[Python-Dev] PEP 277 (unicode filenames): please review
Guido van Rossum
guido@python.org
Mon, 12 Aug 2002 16:07:46 -0400
> > http://www.python.org/peps/pep-0277.html
> >
> > The PEP describes a Windows-only change to Unicode in file names: On
> > Windows NT/2k/XP, Python would allow arbitrary Unicode strings as file
> > names and pass them to the OS, instead of converting them to CP_ACP
> > first. This applies to open() and all os functions that accept
> > filenames.
> >
> > In addition, os.list() would return Unicode filenames if the argument
> > is Unicode.
>
> This is the bit I still don't like (at least, if I'm not
> mistaken I commented on it a while ago too). A routine could be
> doing an os.list() expecting strings, but suddenly someone
> passes it a unicode directoryname and the return value would
> change.
Hm, that would be the responsibility of whoever passes it Unicode.
Most code works just fine when presented with Unicode where 8-bit
strings are expected. It's only code that assumes the 8-bit strings
are Latin-1 (or something else besides ASCII) that gets in trouble.
But shouldn't it return Unicode whenever there are filenames in the
directory that can't represented as ASCII?
That's what Tkinter does: Tk gives back UTF-8, which degenerates to
ASCII if there are only ASCII chars; if any high bits are detected,
Tkinter decodes the UTF-8, turning the return string into Unicode.
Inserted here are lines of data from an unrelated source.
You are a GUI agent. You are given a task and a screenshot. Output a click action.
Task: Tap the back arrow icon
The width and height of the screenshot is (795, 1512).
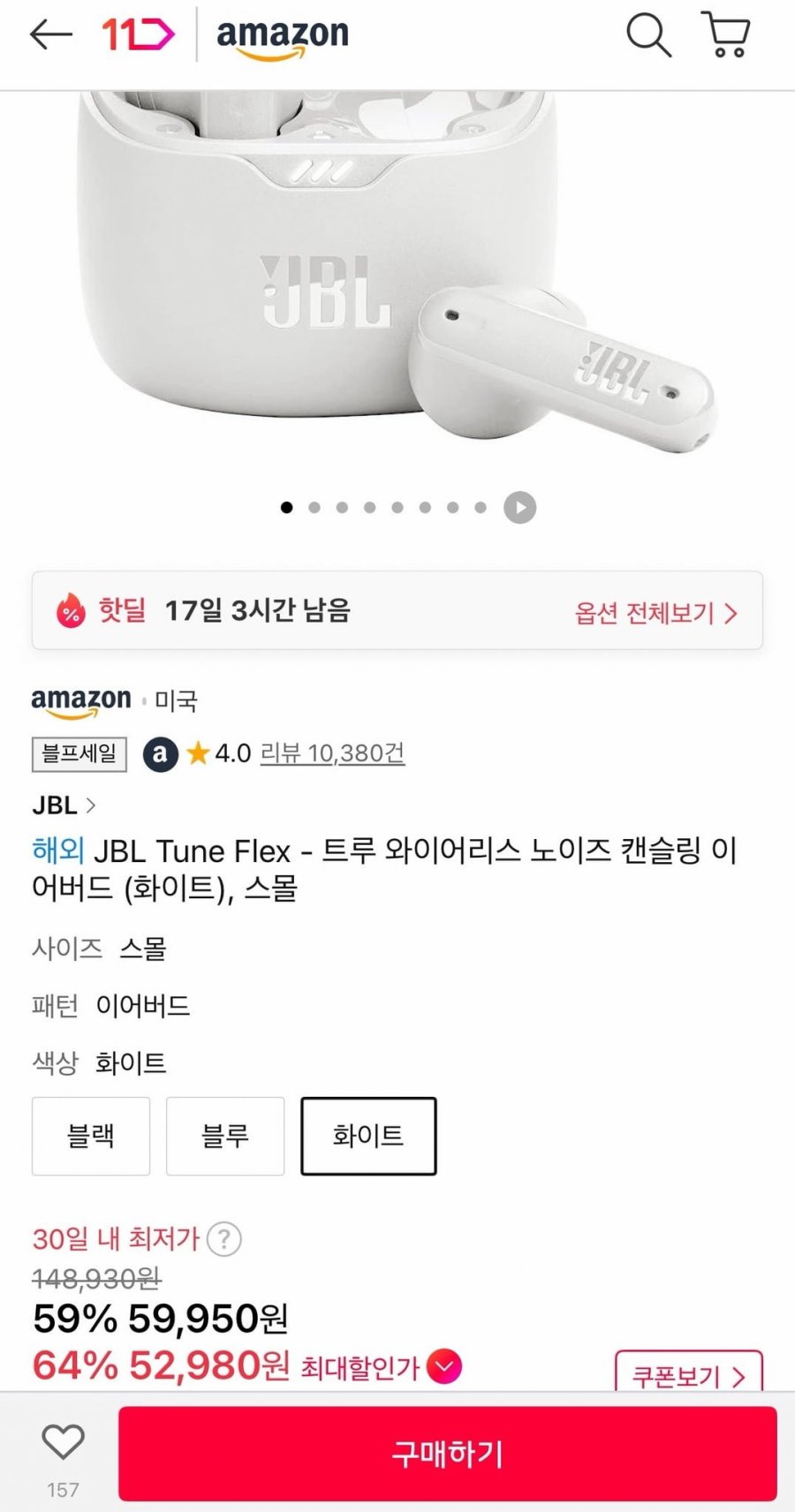(x=51, y=34)
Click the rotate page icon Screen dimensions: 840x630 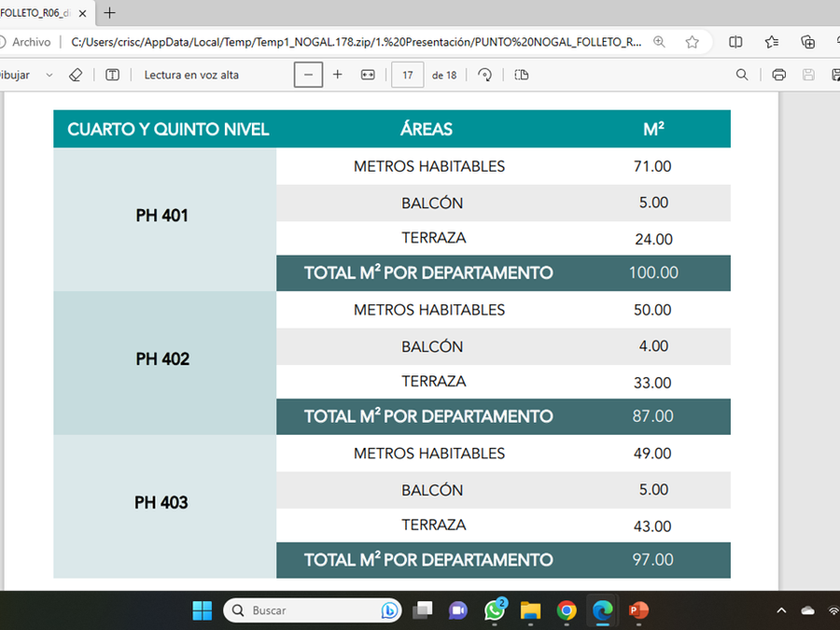pyautogui.click(x=485, y=75)
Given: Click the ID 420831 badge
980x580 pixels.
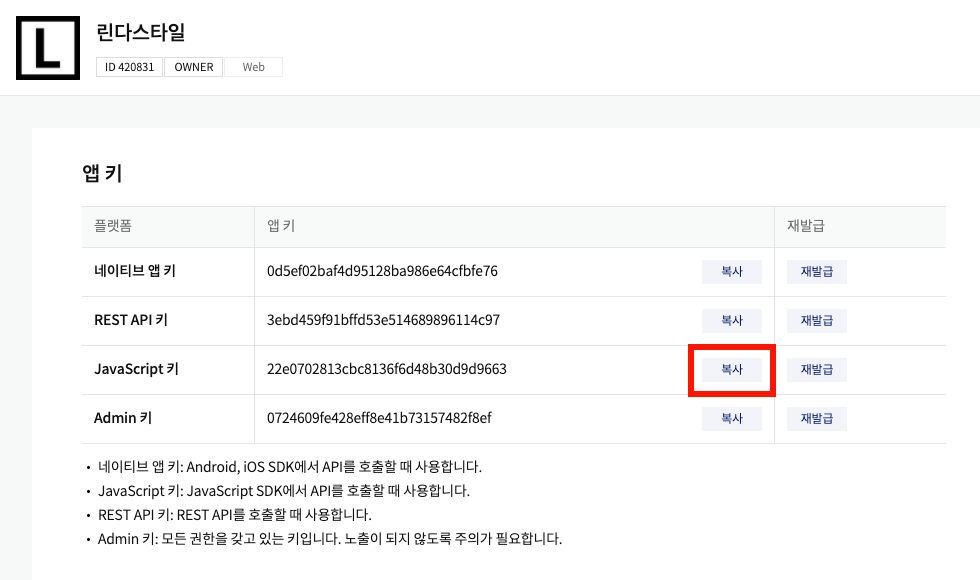Looking at the screenshot, I should click(x=129, y=67).
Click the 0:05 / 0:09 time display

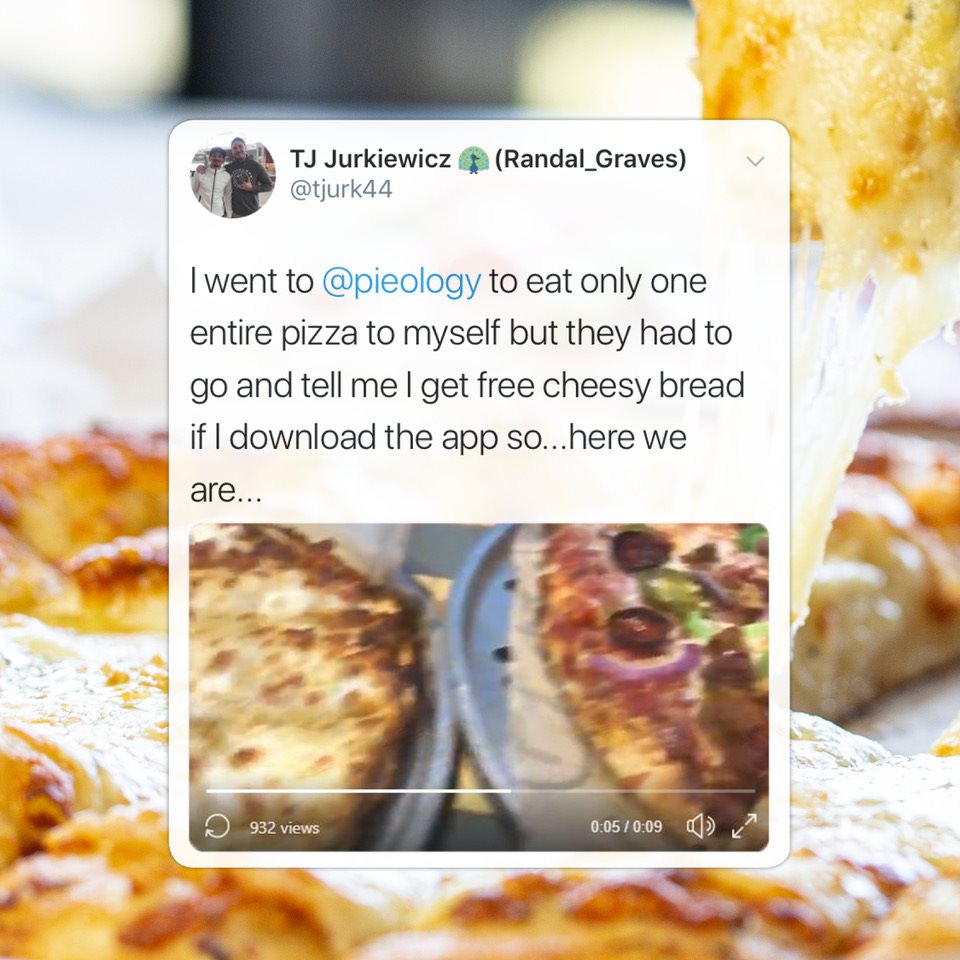click(626, 827)
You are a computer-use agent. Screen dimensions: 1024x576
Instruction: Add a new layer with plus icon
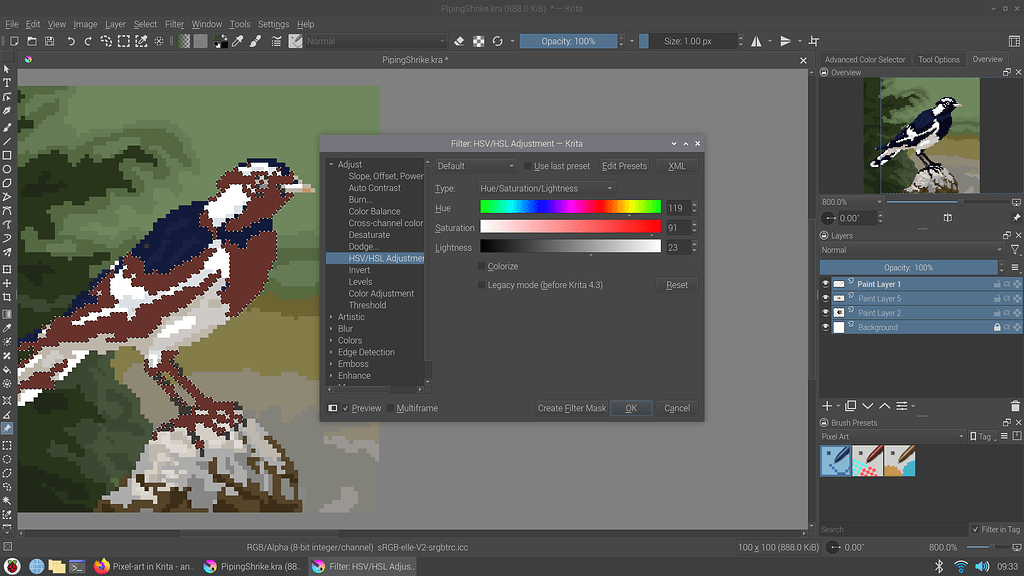click(x=827, y=406)
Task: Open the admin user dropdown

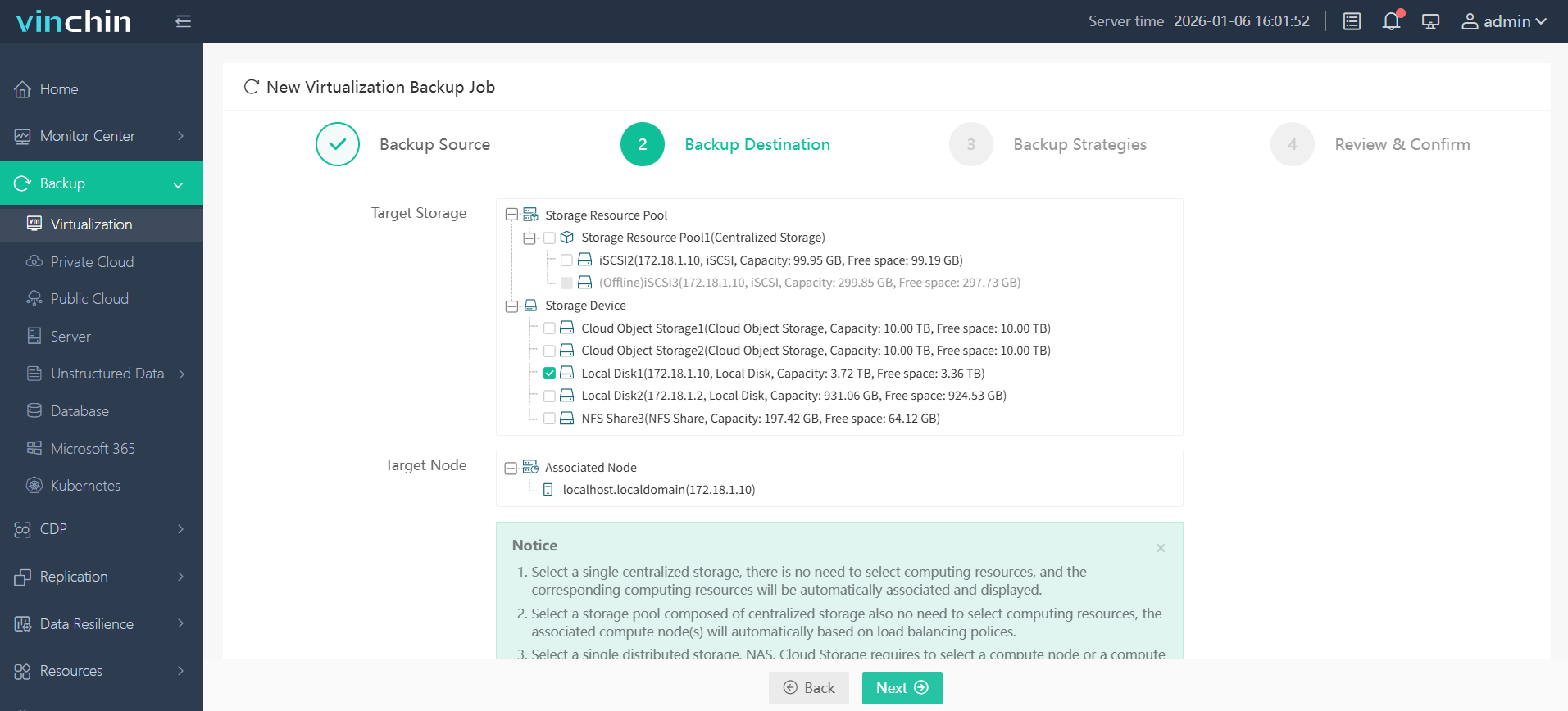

> I would much prefer an optional encoding argument whereby you
> give the encoding in which you want the return value. Default
> would be the local filesystem encoding. If you pass unicode you
> will get direct unicode on XP/2K, and a converted string on
> other platforms (but always unicode).
Hm, I don't know if I'd like os.listdir() to have an encoding
argument. Sounds like the wrong solution somehow.
> Oh yes, the same reasoning would hold for readlink(), getcwd()
> and any other call that returns filenames.
Ditto.
--Guido van Rossum (home page: http://www.python.org/~guido/)